Let’s face a simple reality here, some passengers have critical events or activities they are traveling from point A to point B for and simply can’t miss that flight (weddings, funerals, graduations, etc). I am one of those people that would never give up his seat for compensation as I fly mostly for business. I get paid about $200/hour so if I’m delayed 4 hours, the delay costs my employer $800. Delay me 12 or 24 hours and that cost escalates from $2400 to $4800. The $1300 cap on compensation automatically puts me OUT of the running to give up my seat. I imagine the doctor in this incident also falls into that “high earner” category and the $800 meant little to nothing for him as it does to me. Eight hundred dollars is 4 hours worth of work for me, why would I give up my seat for this? Of course there are plenty of people that would jump at the chance at getting $800 or $1300 but this may have been a scenario where perhaps many high earners were on board and simply wanted to get to their destination. Contrast this with a minimum wage earner making $8/hr that would earn $32 over a four hour period, the $800 is a very attractive offer.

Perhaps United should use credit scores or net worth of its passengers to ascertain who is likely to want to get bumped. If they knew this about me, they would know not to bother asking. Why can’t United data mine from Facebook and figure out that Sally in seat 10B is going to her sister’s wedding in Louisville and won’t give up her seat? Or that Grandma is seat 11a is on a once in a lifetime vacation and can’t give up her seat?

In a day and age when we have iphones and apps for every conceivable scenario it is remarkable that airlines still can’t figure out that a flight is full and people on that flight aren’t interested in giving up their seats way before the flight even boards!

If this tick box existed on booking of this flight and someone had selected it then United should have known exactly who to offer compensation to right off the bat.

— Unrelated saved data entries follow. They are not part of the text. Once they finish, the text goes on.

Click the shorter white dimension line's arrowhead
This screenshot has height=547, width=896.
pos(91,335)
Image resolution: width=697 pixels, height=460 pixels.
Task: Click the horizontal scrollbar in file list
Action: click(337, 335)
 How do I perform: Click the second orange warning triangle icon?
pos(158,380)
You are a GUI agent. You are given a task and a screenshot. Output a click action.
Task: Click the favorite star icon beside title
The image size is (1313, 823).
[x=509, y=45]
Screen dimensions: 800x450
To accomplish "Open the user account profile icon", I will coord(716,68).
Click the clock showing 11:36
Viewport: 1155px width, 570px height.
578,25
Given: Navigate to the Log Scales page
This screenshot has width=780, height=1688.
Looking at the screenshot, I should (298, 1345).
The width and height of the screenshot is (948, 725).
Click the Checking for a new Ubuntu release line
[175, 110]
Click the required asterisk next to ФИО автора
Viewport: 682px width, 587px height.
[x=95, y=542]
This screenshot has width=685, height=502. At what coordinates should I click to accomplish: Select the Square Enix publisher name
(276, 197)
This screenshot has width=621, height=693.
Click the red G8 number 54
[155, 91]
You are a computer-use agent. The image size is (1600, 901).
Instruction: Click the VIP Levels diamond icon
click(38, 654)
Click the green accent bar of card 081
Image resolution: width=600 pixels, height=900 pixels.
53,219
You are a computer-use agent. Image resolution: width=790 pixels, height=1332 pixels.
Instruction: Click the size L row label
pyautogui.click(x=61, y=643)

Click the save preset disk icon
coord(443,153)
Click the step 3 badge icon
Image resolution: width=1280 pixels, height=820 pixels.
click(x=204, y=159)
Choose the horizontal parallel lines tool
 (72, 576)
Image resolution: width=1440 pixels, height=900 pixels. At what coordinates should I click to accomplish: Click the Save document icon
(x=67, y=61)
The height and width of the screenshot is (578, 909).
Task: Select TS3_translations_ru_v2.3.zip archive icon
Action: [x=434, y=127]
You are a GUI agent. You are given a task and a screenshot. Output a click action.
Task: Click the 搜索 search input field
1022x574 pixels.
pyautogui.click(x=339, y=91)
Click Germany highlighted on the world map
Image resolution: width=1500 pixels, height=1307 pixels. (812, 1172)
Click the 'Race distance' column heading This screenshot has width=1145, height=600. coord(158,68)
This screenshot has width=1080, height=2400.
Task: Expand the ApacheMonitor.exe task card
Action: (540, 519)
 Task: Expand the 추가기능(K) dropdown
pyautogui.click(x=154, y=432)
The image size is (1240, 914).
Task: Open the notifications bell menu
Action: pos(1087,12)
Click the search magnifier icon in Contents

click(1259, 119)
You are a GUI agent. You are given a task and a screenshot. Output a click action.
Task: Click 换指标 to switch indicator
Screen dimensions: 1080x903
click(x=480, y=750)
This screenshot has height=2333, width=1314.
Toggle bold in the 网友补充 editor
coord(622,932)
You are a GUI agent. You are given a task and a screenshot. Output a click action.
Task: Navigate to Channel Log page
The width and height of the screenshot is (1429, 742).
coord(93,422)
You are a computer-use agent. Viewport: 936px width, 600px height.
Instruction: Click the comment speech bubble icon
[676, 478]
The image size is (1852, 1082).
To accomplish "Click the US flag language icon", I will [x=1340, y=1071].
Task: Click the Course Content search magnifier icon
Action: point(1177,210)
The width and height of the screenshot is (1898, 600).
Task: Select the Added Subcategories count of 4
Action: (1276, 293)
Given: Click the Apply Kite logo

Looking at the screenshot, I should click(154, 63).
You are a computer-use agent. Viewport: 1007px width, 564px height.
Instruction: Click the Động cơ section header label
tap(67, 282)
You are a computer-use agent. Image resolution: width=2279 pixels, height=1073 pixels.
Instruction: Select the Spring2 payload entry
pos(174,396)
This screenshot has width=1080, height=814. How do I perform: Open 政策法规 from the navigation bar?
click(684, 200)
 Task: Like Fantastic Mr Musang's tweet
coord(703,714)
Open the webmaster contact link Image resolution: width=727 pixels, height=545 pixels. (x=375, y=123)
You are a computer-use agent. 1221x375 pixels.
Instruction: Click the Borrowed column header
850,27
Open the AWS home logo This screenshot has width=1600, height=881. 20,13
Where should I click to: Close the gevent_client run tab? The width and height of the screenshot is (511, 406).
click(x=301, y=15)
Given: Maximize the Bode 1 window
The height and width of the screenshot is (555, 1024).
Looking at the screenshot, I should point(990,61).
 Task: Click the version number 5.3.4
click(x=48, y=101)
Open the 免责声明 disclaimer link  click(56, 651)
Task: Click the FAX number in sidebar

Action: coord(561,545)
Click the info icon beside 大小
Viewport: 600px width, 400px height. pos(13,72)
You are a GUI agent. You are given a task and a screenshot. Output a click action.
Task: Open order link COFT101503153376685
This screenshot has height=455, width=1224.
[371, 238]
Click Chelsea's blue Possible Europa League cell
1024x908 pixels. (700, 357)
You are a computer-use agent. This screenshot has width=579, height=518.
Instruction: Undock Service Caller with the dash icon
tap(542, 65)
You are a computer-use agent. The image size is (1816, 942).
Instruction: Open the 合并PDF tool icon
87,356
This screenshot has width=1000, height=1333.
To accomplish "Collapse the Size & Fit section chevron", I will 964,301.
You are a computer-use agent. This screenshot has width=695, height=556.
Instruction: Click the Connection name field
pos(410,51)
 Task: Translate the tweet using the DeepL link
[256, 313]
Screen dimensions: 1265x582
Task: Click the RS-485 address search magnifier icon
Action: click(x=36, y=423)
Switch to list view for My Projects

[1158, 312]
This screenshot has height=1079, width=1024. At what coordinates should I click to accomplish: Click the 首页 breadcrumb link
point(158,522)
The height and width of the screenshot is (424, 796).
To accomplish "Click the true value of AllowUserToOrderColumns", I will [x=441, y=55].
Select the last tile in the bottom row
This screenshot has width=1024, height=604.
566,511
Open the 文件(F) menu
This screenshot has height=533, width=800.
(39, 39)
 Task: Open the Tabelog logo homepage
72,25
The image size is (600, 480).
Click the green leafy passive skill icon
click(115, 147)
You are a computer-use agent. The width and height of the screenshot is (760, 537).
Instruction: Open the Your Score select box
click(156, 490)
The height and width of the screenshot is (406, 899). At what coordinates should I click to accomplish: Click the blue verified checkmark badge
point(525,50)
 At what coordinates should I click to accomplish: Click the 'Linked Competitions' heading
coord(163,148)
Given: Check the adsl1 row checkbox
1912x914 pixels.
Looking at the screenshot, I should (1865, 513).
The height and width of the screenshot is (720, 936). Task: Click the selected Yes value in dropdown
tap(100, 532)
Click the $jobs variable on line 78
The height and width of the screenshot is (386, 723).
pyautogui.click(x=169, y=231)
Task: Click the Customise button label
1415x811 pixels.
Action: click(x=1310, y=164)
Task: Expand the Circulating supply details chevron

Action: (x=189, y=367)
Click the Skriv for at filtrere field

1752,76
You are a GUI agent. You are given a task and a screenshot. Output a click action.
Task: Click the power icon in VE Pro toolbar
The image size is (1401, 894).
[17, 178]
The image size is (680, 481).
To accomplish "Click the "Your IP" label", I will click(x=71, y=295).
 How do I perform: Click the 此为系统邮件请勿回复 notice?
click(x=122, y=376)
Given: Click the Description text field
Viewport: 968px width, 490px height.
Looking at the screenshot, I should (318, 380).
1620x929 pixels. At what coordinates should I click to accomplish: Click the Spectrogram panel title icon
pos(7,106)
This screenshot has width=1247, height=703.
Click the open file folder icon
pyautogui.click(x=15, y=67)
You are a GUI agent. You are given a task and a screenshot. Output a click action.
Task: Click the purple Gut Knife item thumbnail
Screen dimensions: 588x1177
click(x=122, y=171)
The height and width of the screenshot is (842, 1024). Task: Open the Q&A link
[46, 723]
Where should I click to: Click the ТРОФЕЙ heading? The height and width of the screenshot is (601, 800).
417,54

Actually, United should get really smart and start letting people pre-bid on getting bumped – I’d put my self on the list for $7500 and up for a domestic flight and $20,000 for an international flight. So if I’m flying from New York to London and United wants my seat, they can come to me when they’re ready to pay 20k for that seat.

I know what you’re thinking..it’ll be too expensive to implement all of this but considering that United at one point today lost $700 million in market value, I don’t think they can afford not to do it!